Many Asians, however, see the conviction as a tragic accident in which Liang was unfairly used as a scapegoat to pacify the nation-wide outrage against police violence toward black men.
I do not wish to discuss the details of the case or whether the police officer’s action deserves the conviction. I do wish, however, to discuss the political nature of the case: the highly present racial double standards in our society.
Here are some facts in the context of police violence that might make us better understand where the Asian Americans’ bitterness about Liang’s case come from. At least 179 civilians have been killed by on-duty NYPD officers in the last 15 years; until this point, only three had ever been indicted. Most of these police officers are white and male. In the tragic and outrageous case of Eric Garner, Daniel Pantaleo, the white male police officer who put Garner in a chokehold and directly caused his death, was not charged. However, his black female supervisor, Kizzy Adinos, was found guilty of disciplinary charges for “failure to supervise.” Also, when Pantaleo killed Garner, Patrick Lynch, the president of the Patrolmen’s Benevolent Association, offered a blustery defense. In Akai Gurley’s case, however, Lynch released only a neutral statement saying that Liang was entitled to legal defense. These contrasts clearly show the racial double standards in the way that police violence is viewed and handled: The white officers will be excused, the minorities – Kizzy Adinos and Liang – will not.

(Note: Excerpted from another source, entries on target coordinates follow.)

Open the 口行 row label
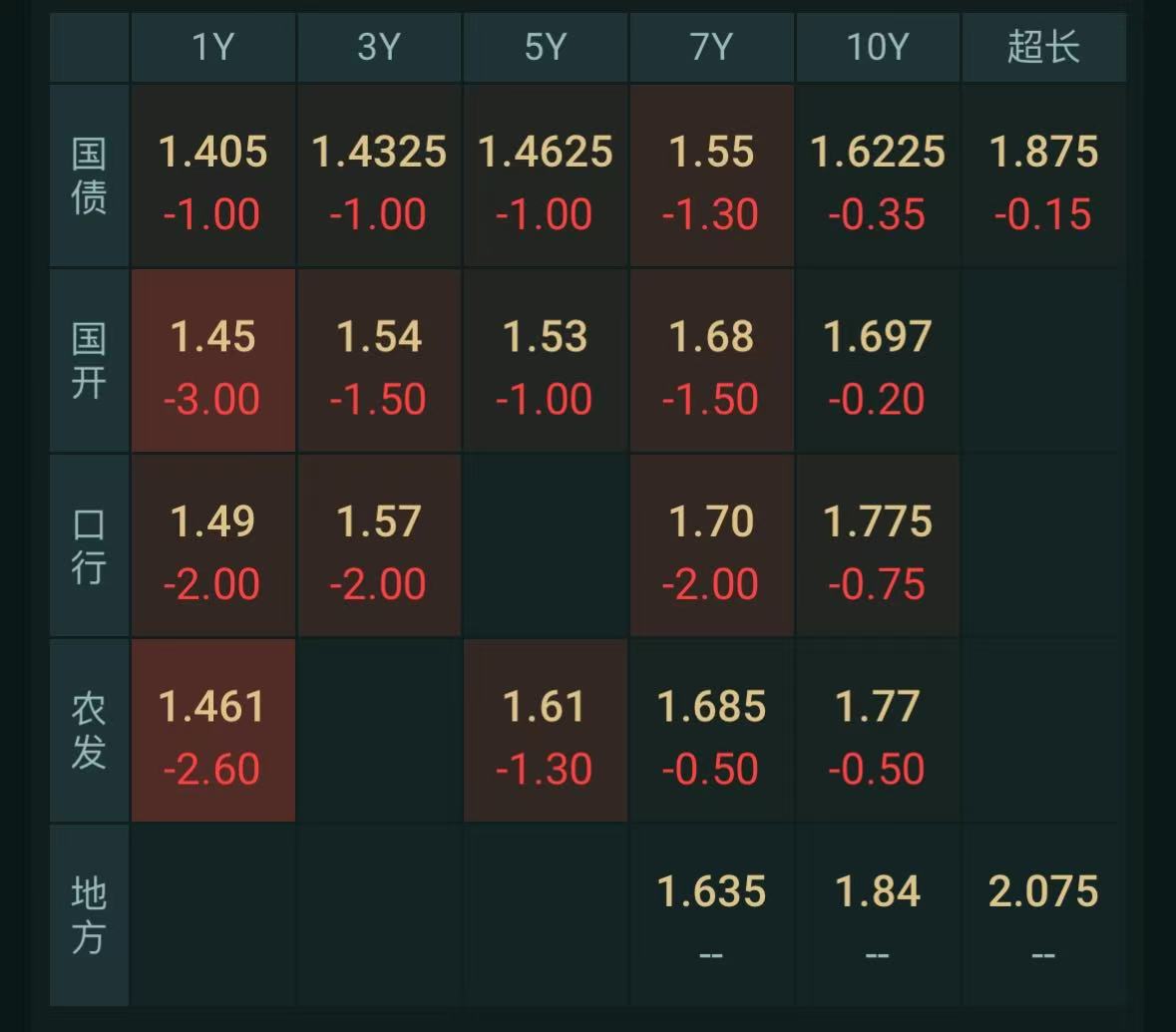This screenshot has width=1176, height=1032. coord(89,545)
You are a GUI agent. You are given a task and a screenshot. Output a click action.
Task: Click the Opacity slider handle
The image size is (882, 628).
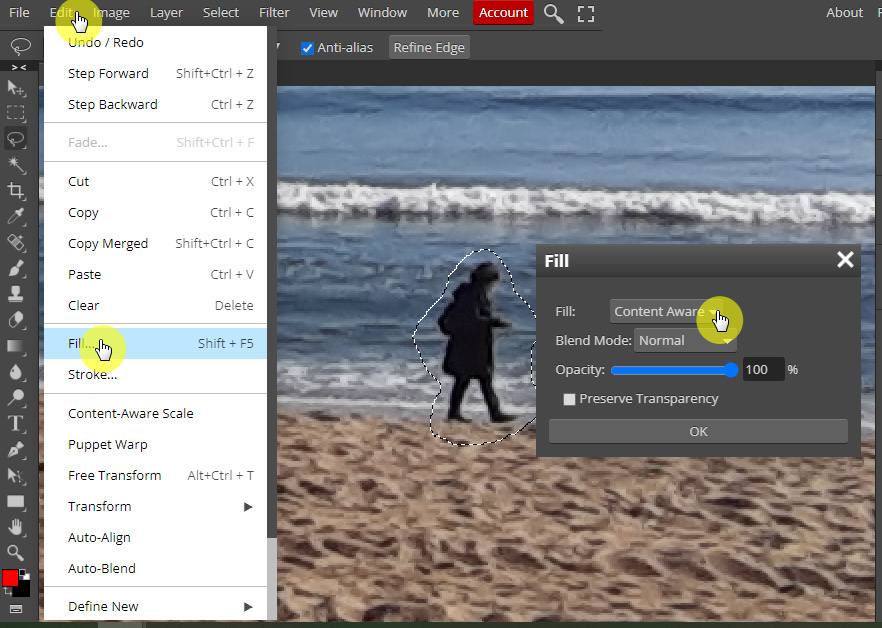pyautogui.click(x=731, y=370)
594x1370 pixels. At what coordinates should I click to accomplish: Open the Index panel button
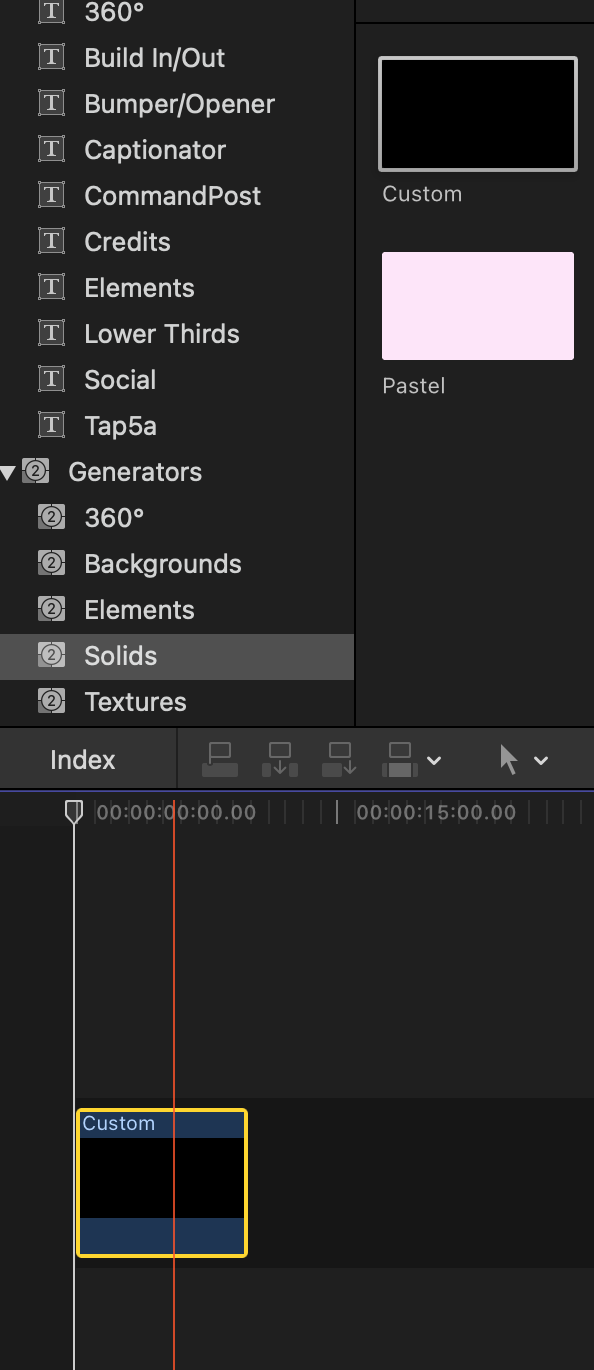point(83,760)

Asian Americans may not suffer from the same kind of racial discrimination that black Americans are facing on a daily basis, but they also face the reality of living in a society shaped by the deeply entrenched forces of white supremacy. The indictment of Liang sends a clear signal to Asian Americans that the law and political environment is not the same for the whites as it is for the Asians. They cannot help but ask: what would be different if Liang were white? If his parents were not immigrants? The nation-wide support for Liang in Asian American communities shows that many have realized the intrinsic biases against all minorities.
The judgment disguised the immense injustice of white supremacy and racial discrimination, and unfairly direct the force against racial violence towards Asian Americans. True justice did not prevail. The anguish of this case is as Professor Frank H. Wu stated: “How strange, how wrong, it is, that the face picked to represent police brutality toward blacks is yellow.” This is why I do not call the conviction a step toward success or healing but a step towards further fracture between the black and Asian American communities.
I would like to remind both the black and Asian communities to look at the larger goal of both the Black Lives Matter Movement and the protest of Liang’s supporters: They are not just about black lives or Liang’s conviction. Rather, they are about fighting against the unjust weight of white supremacy that all minorities have to bear.